Currently I am using an if statement but I will have many more if statements by the time I'm through with the project. I was hoping to swap over to a match statement that should be able to process faster than an if statement. These are custom classes. Here is my current code:

			var detected = interact_ray.get_collider()

			if detected is Sign:
				handle_chat_box(detected)
			elif detected is Rocks:
				handle_ore_interact(detected)
			elif detected is Chopable:
				handle_tree_interact(detected)
				pass
			else:
				interact_ray.get_collider().player_interact()

Is there a way to put this in a match statement?
This doesn't work because I'm passing in the object and not the objects class, where above I'm using the "is" statement to check the custom class of the object.

			var detected = interact_ray.get_collider()
			
			match detected:
				Sign:
					print("Sign")
				Rocks:
					print("Rocks")
				Chopable:
					print("Trees")
  • Toxe replied to this.

    What’s your reasoning behind a match being faster?

    Would like to know what makes the handle_* functions different enough to use conditional logic too. Looks like a code smell?

    If you put the different kinds of objects (Sign, Rocks, Trees) in different groups, then you could match on the group name.

    KlownHero There are a couple of ways to deal with this.

    Option 1: Use the class names in your match.

    match detected.get_class():
        "Sign": handle_sign(detected)
        "Rock": handle_rock(detected)

    Depending on the complexity you could simulate an interface.

    Option 2: Give those objects a base class like for example Interactable that has a function interact() that the sub classes can overwrite.

    var detected = interact_ray.get_collider()
    
    if detected is Interactable:
        detected.interact()

    Option 3: Add a common function like for example handle_interaction() to those classes.

    var detected = interact_ray.get_collider()
    
    if "handle_interaction" in detected:
        detected.handle_interaction()

    But of course both options mean that you need to add whatever logic is necessary to handle with an interaction to all those classes.

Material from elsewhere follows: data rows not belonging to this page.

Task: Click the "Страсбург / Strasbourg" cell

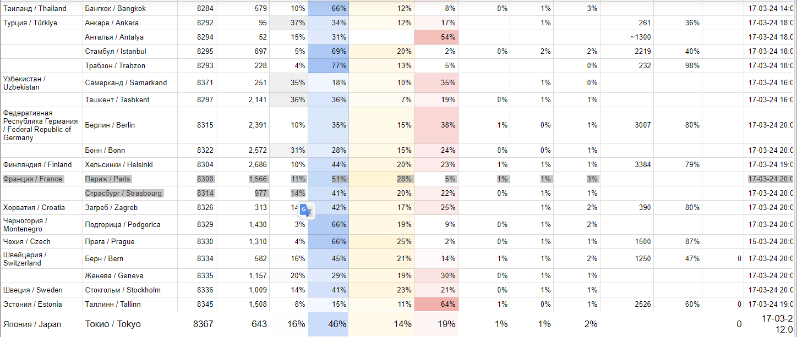Action: 123,194
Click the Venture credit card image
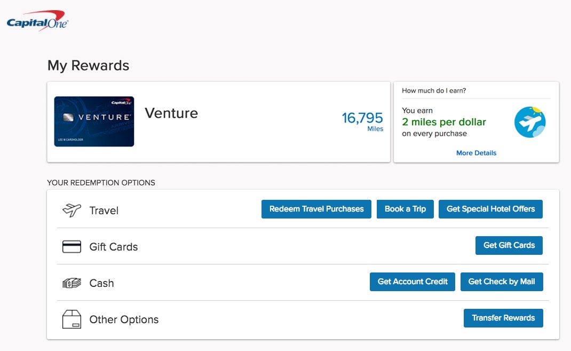Screen dimensions: 571x351 tap(94, 121)
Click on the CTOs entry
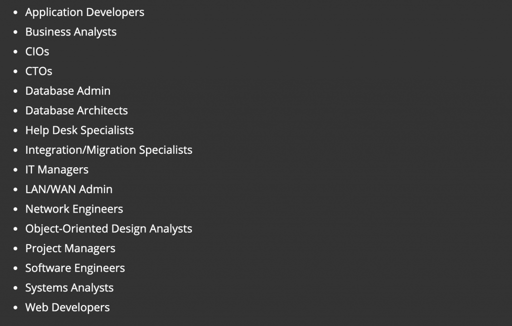Viewport: 512px width, 326px height. [x=39, y=71]
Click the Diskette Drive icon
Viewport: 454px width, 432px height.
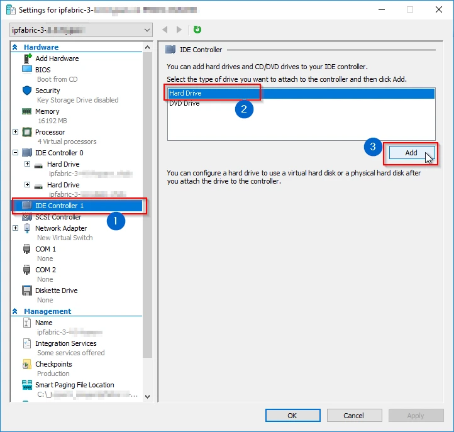point(27,291)
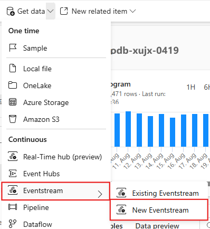Click the OneLake folder icon
The width and height of the screenshot is (210, 229).
tap(13, 85)
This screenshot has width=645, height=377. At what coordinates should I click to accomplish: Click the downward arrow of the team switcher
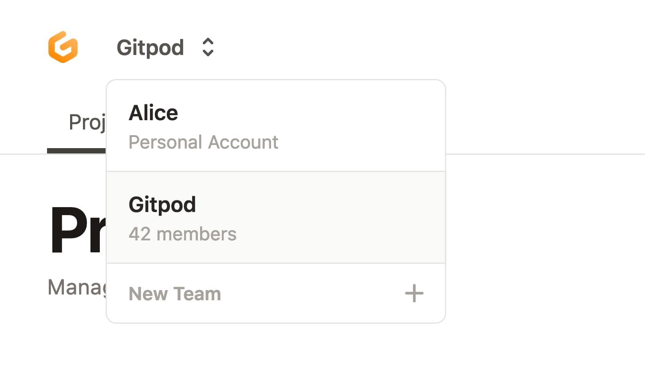(x=208, y=53)
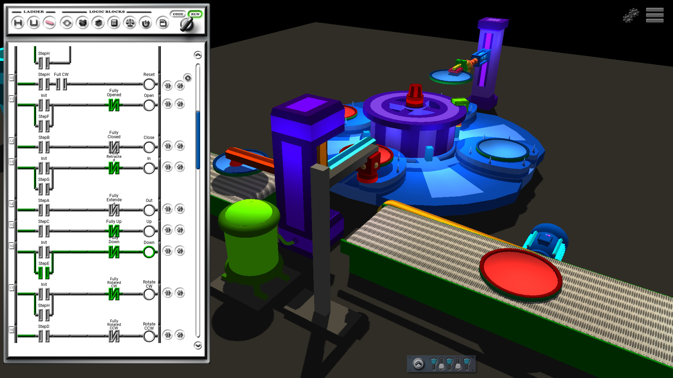Select the coil logic block
Screen dimensions: 673x378
67,23
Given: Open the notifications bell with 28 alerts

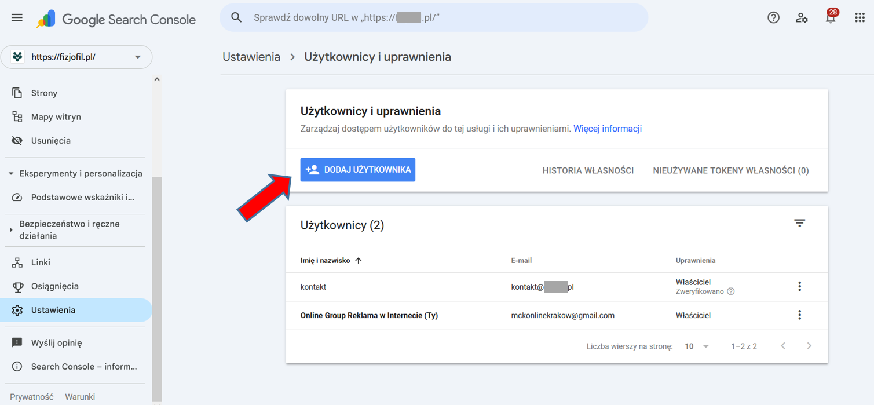Looking at the screenshot, I should point(831,18).
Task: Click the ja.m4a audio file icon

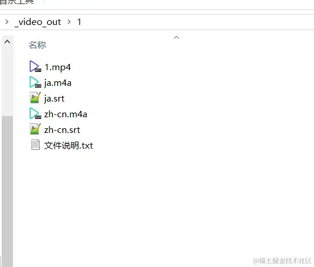Action: [35, 82]
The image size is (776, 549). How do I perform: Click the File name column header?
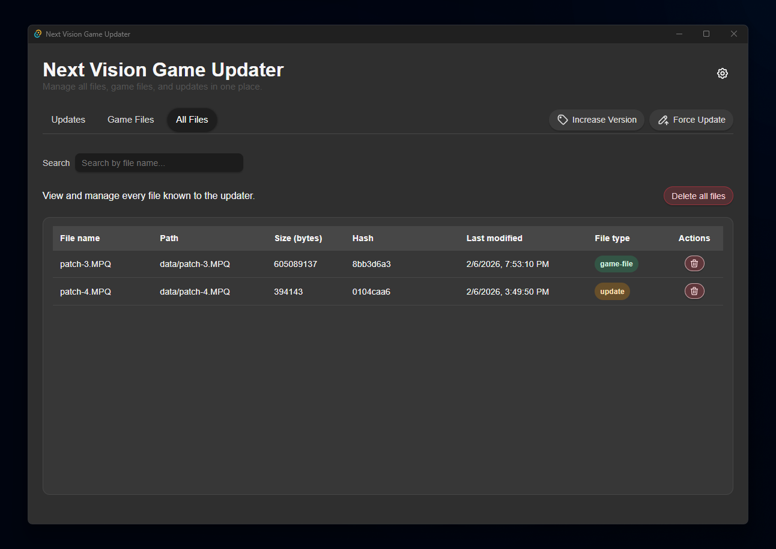pyautogui.click(x=80, y=238)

If you want to keep all that in one place then this won't work.

    Option 4: Make a dictionary that holds Callables and use the class names as keys. Then do something like:

    if detected.get_class() in dict:
        dict[detected.get_class()].call(detected)

    That way you can keep all the logic together in your current script.

    Match won't run any faster than ifs. This will probably never be a performance bottleneck anyway so keep it simple and just use ifs.